Fred Phelps Dying? Controversial Westboro Baptist Church Leader in a Hospice Facility on 'the Edge of Death'

Fred Phelps Sr, leader of the controversial Westboro Baptist Church widely known for its protests at military funerals and anti-gay protest, is reportedly in a care facility on the brink of death.

Phelps is being cared for in a Shawnee County facility, Westboro Baptist Church spokesman Steve Drain disclosed on Sunday to politico.com. Drain wouldn't identify the facility.

"I can tell you that Fred Phelps is having some health problems," Drain said. "He's an old man, and old people get health problems."

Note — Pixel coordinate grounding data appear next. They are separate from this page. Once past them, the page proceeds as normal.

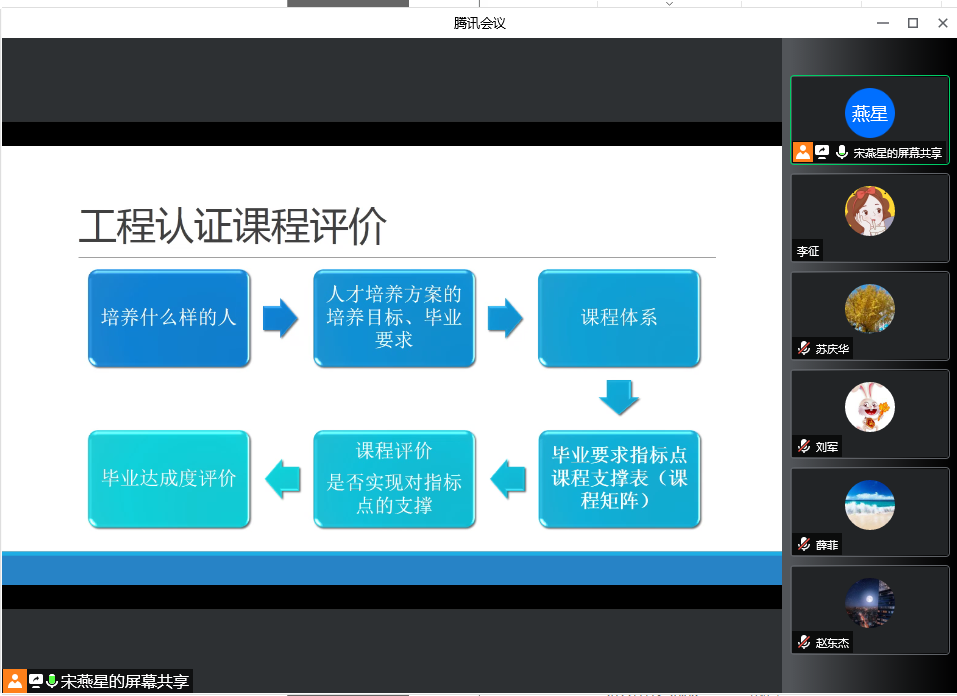Image resolution: width=957 pixels, height=696 pixels.
Task: Click the screen share icon in 宋燕星's participant tile
Action: [x=822, y=152]
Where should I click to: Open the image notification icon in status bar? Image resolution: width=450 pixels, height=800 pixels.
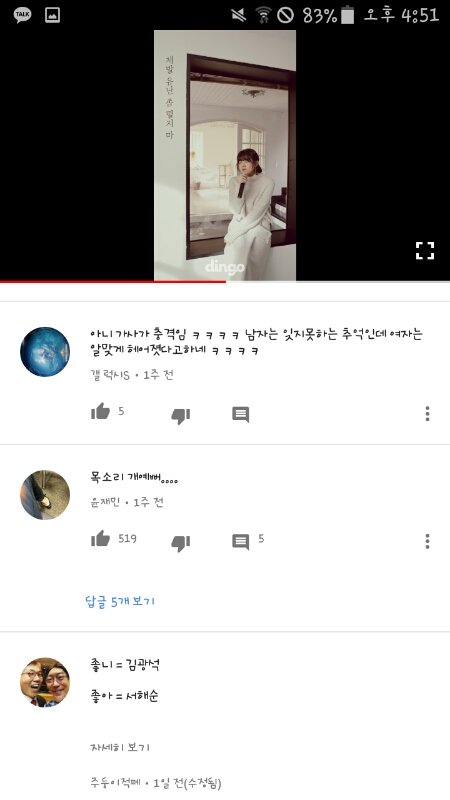pos(53,15)
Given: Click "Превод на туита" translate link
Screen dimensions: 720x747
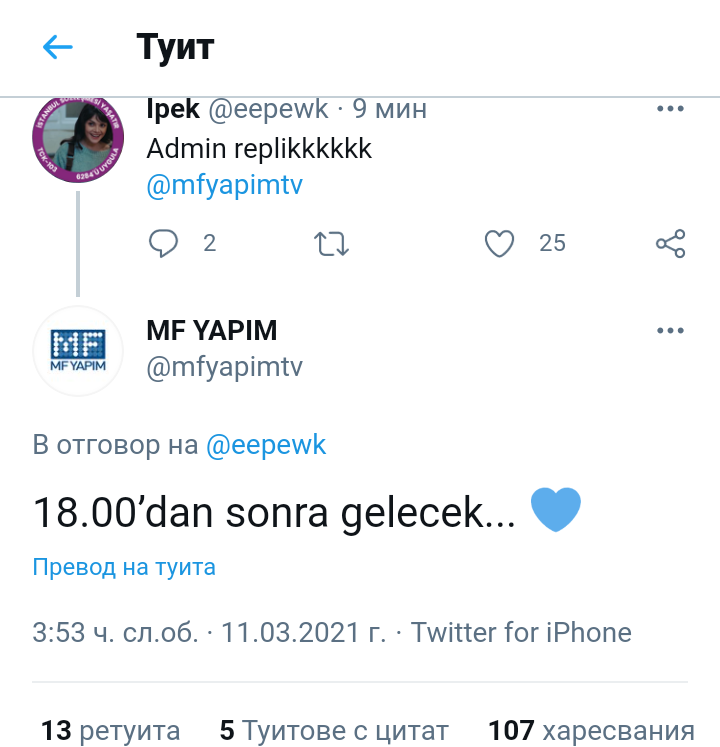Looking at the screenshot, I should [x=124, y=567].
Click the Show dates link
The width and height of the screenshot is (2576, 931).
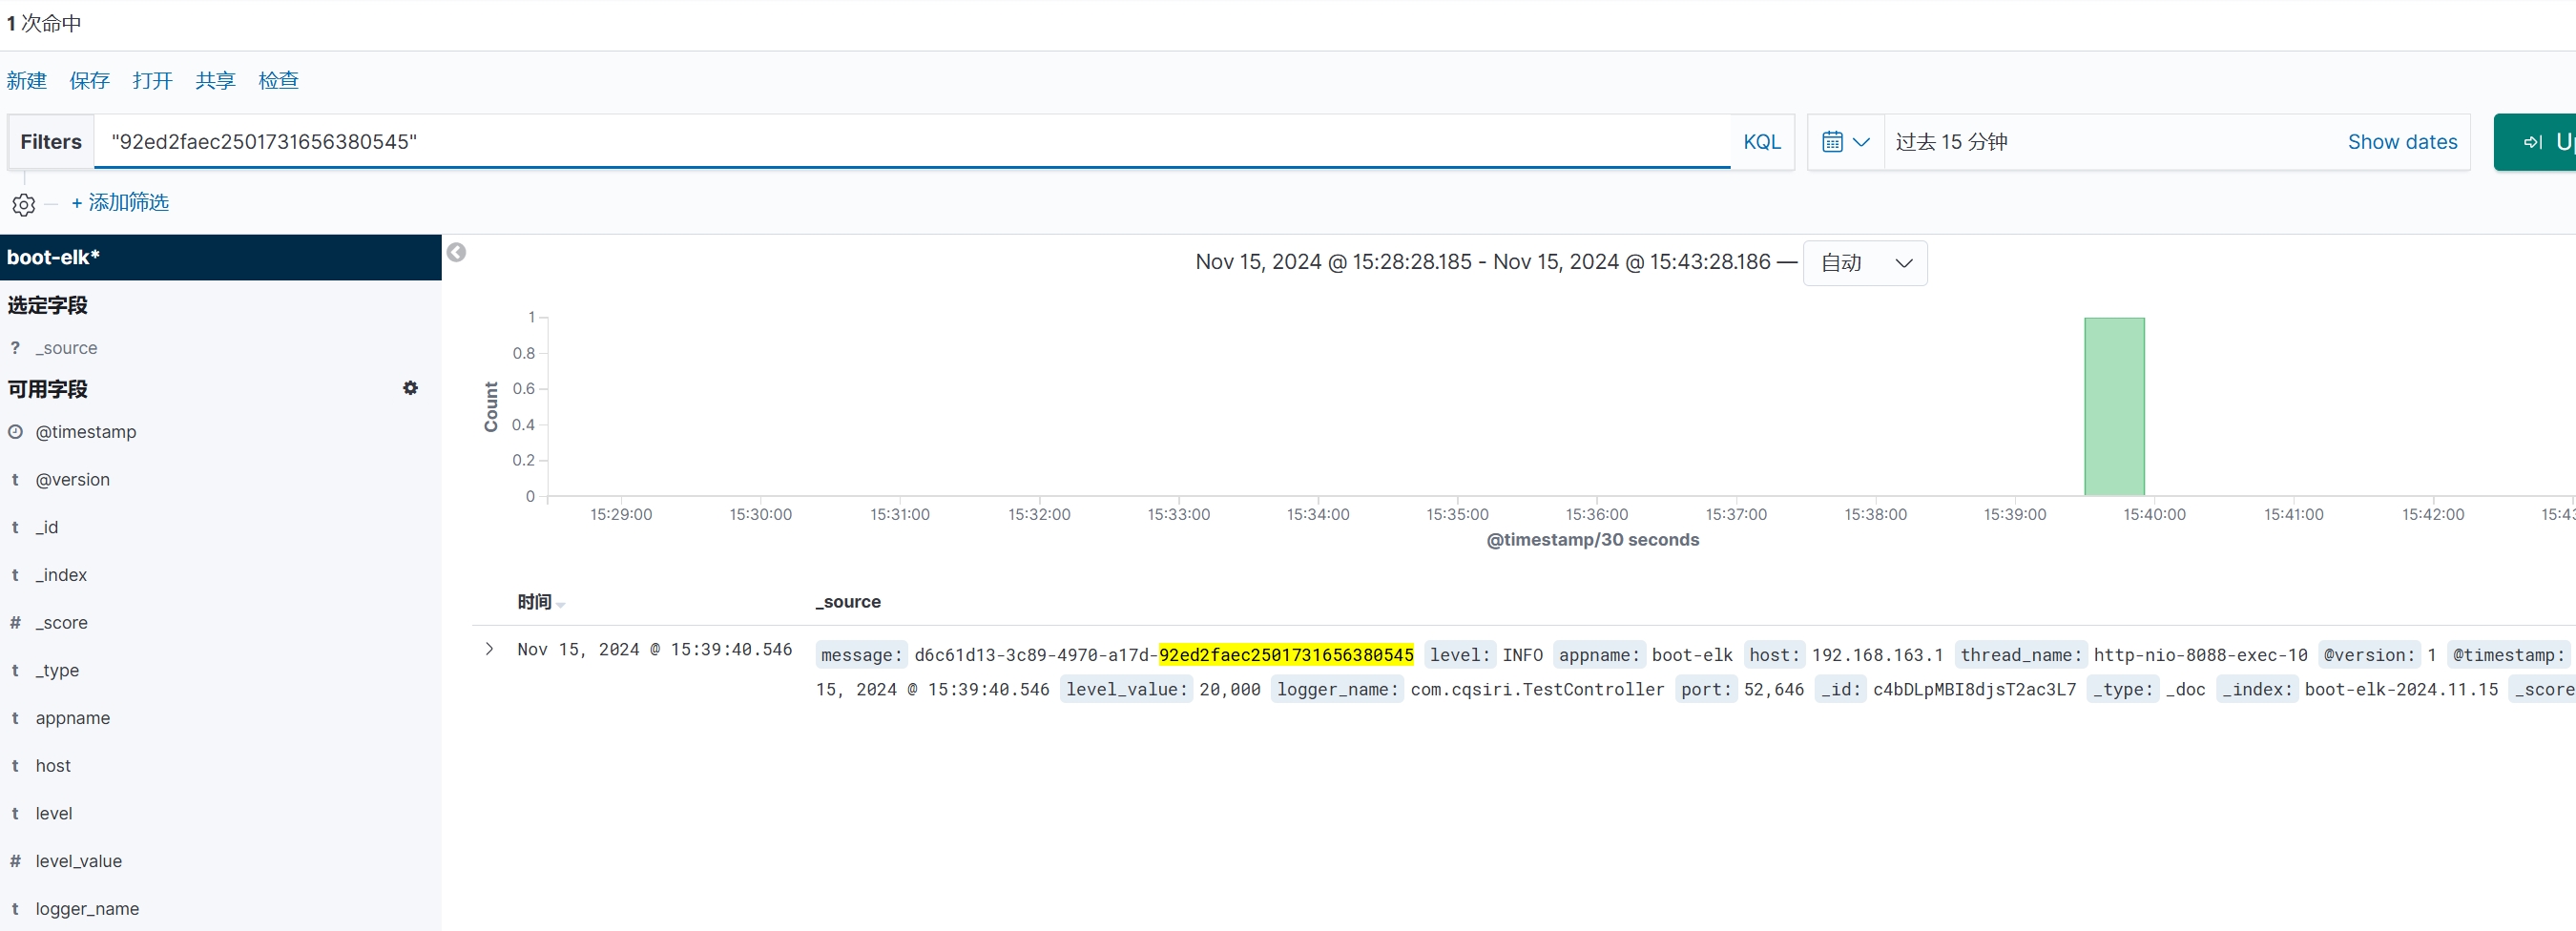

Nate Phelps, an estranged son of Phelps, affirmed that his father has been admitted to a facility and is "on the edge of death," the NY Daily News reports.

Nate told The Associated Press in a phone interview Sunday night that his ailing father was actually voted out of leadership by members of Westboro church last summer, apparently "after some kind of falling out."

Nate Phelps broke away from the church 37 years ago and he went on to say, church members became concerned after the vote because they thought that his father might harm himself so they moved him out of the church, where he and his wife had lived for years. The contentious Reverend was moved into a house, stopped eating and since has been moved into hospice care, Nate Phelps said.

Drain declined to comment Sunday on whether Fred Phelps had been voted out of the church. Drain said Westboro Baptist Church doesn't have a designated leader.

The 84-year-old minister founded the small church in Kansas, 1955. It was not until they began picketing funerals, public events and businesses with intolerant signs criticizing gay people, Jews and others that it became well known throughout America.

Members of the Westboro church, based in Topeka, would frequently protest funerals of soldiers with signs containing messages such as "Thank God for dead soldiers," and "Thank God for 9/11," claiming the deaths are God's punishment for American immorality and tolerance of homosexuality and abortion.

The radical church inspired a federal law and laws in numerous states limiting protesting at funerals. But in a major free-speech ruling in 2011, the U.S. Supreme Court held that the church and its members couldn't be sued for monetary damages for inflicting pain on grieving families under the First Amendment.

Nate Phelps said he has no doubt some people would want to protest his father's funeral but added, "I wish they wouldn't."